Data provided:
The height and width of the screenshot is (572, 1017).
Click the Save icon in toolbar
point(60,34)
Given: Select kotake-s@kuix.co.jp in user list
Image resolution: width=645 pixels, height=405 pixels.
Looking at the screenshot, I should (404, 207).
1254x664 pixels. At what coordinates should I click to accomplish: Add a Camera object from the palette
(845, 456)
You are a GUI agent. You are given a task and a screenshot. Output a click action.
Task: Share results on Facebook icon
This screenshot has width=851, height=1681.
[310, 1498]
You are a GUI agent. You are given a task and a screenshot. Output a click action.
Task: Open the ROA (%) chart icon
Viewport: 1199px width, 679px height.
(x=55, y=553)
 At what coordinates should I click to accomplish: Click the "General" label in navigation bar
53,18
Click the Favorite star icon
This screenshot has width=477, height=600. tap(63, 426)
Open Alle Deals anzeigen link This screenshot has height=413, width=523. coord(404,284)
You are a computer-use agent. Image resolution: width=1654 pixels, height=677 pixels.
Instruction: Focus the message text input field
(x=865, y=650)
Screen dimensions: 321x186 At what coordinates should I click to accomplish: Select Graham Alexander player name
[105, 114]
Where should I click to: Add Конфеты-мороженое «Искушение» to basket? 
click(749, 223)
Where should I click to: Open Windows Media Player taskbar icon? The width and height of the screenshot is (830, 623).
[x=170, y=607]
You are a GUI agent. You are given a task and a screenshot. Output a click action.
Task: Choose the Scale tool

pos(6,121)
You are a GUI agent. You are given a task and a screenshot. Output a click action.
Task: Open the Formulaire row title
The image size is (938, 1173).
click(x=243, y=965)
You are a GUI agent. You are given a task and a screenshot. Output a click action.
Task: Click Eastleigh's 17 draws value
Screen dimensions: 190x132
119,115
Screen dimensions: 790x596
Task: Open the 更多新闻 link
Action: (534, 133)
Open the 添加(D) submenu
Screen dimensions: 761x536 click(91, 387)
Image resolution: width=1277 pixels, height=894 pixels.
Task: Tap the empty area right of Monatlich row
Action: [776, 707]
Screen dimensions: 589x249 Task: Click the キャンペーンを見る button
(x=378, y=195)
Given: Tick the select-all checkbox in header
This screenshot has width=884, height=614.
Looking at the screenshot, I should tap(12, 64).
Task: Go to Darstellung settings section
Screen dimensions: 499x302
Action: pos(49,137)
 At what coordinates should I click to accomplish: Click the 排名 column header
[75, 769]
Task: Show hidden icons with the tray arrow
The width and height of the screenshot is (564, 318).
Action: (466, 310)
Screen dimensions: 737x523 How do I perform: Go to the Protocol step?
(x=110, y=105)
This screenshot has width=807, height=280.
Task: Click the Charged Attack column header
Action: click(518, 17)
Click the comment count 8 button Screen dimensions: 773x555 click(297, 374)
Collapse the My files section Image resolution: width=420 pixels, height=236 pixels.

Task objective:
Each record is to be transcribed exactly and in full.

Solution to this exercise:
The height and width of the screenshot is (572, 1017).
Click the Save icon in toolbar
point(60,34)
Given: Select kotake-s@kuix.co.jp in user list
Image resolution: width=645 pixels, height=405 pixels.
Looking at the screenshot, I should (404, 207).
1254x664 pixels. At what coordinates should I click to accomplish: Add a Camera object from the palette
(845, 456)
You are a GUI agent. You are given a task and a screenshot. Output a click action.
Task: Share results on Facebook icon
This screenshot has width=851, height=1681.
[310, 1498]
You are a GUI agent. You are given a task and a screenshot. Output a click action.
Task: Open the ROA (%) chart icon
Viewport: 1199px width, 679px height.
(x=55, y=553)
 At what coordinates should I click to accomplish: Click the "General" label in navigation bar
53,18
Click the Favorite star icon
This screenshot has width=477, height=600. tap(63, 426)
Open Alle Deals anzeigen link This screenshot has height=413, width=523. coord(404,284)
You are a computer-use agent. Image resolution: width=1654 pixels, height=677 pixels.
Instruction: Focus the message text input field
(x=865, y=650)
Screen dimensions: 321x186 At what coordinates should I click to accomplish: Select Graham Alexander player name
[105, 114]
Where should I click to: Add Конфеты-мороженое «Искушение» to basket? 
click(749, 223)
Where should I click to: Open Windows Media Player taskbar icon? The width and height of the screenshot is (830, 623).
[x=170, y=607]
You are a GUI agent. You are given a task and a screenshot. Output a click action.
Task: Choose the Scale tool

pos(6,121)
You are a GUI agent. You are given a task and a screenshot. Output a click action.
Task: Open the Formulaire row title
The image size is (938, 1173).
click(x=243, y=965)
You are a GUI agent. You are given a task and a screenshot. Output a click action.
Task: Click Eastleigh's 17 draws value
Screen dimensions: 190x132
119,115
Screen dimensions: 790x596
Task: Open the 更多新闻 link
Action: (534, 133)
Open the 添加(D) submenu
Screen dimensions: 761x536 click(91, 387)
Image resolution: width=1277 pixels, height=894 pixels.
Task: Tap the empty area right of Monatlich row
Action: [776, 707]
Screen dimensions: 589x249 Task: Click the キャンペーンを見る button
(x=378, y=195)
Given: Tick the select-all checkbox in header
This screenshot has width=884, height=614.
Looking at the screenshot, I should tap(12, 64).
Task: Go to Darstellung settings section
Screen dimensions: 499x302
Action: pos(49,137)
 At what coordinates should I click to accomplish: Click the 排名 column header
[75, 769]
Task: Show hidden icons with the tray arrow
The width and height of the screenshot is (564, 318).
Action: (466, 310)
Screen dimensions: 737x523 How do I perform: Go to the Protocol step?
(x=110, y=105)
This screenshot has width=807, height=280.
Task: Click the Charged Attack column header
Action: click(518, 17)
Click the comment count 8 button Screen dimensions: 773x555 click(297, 374)
Collapse the My files section Image resolution: width=420 pixels, height=236 pixels.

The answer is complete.